Thursday, June 24, 2010

A Tribute

Whenever I conduct a workshop, which I did earlier this week in Chicago, I am touched by the dedication of those in attendance, both the advancement professionals and the academic leaders who come to better understand how the exercise of their responsibilities might create more philanthropic opportunities for the disciplines entrusted to them. Most of them work with very modest budgets and under less than ideal circumstances but they do come to complain or make excuses. They acknowledge the limitations they labor under while manifesting a determination to work through or around them. When they have a chance to speak, either during the workshop or at one of the breaks, they do use the time to dwell on all they struggle against but to ask what is possible given what they have to work with. As I listen to them, I am reminded why philanthropy continues to work despite the shortcoming of institutions, be it the short-sightedness of some who lead them or the propensity of their cultures to recognize and respond to change.

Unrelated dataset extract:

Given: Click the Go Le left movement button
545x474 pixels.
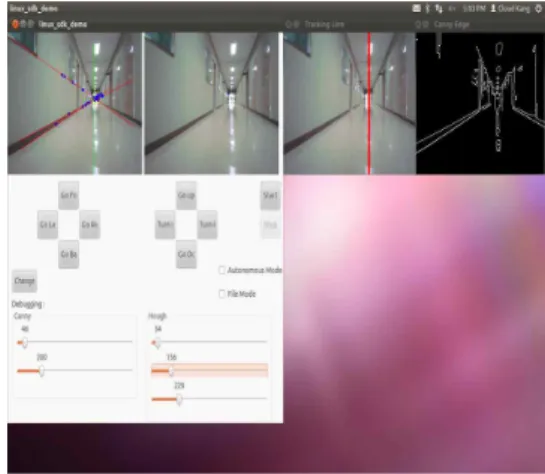Looking at the screenshot, I should tap(48, 224).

I define philanthropy as “a compact between donors and doers to get something of mutual interest done.” In these workshops and conferences, I see doers. They listen attentively; they challenge; they ask insightful questions, and they stay on task. Even at breaks, or in the evenings they seek me out asking for more. When the workshop is over, I feel as if they have given me more than I have provided for them.


Since I have written about a growing public skepticism toward institutions, and about the internal behaviors that have led to a loss of external financial and moral support, I thought it only right and fair to pay tribute to those within those places who defy the cultural norms and strive to bring about positive change. These are the people that create new sets of possibilities, that sometimes shuttle between the false expectations of institutional leaders and the misapprehensions of would-be donors, educating both and aligning purposes as they go until new arrangements and new models are created. These are the people that make their institutions better by bringing positive influences in and their supporters wiser by helping them understand how great ambitions are best realized by working through great institutions. They are not just representatives of individual institutions, they are agents of philanthropy. They know that the cannot advance the former without respecting and replenishing the latter.


So, even as the polls show the public trust in institutions in decline, and even as I fret about it and clamor for attention to it, I see real signs of real hope in every conference. I see mission-driven professionals remaining true to their institutions’ founding causes and I pray that life will afford me the continuing possibility of being helpful to them.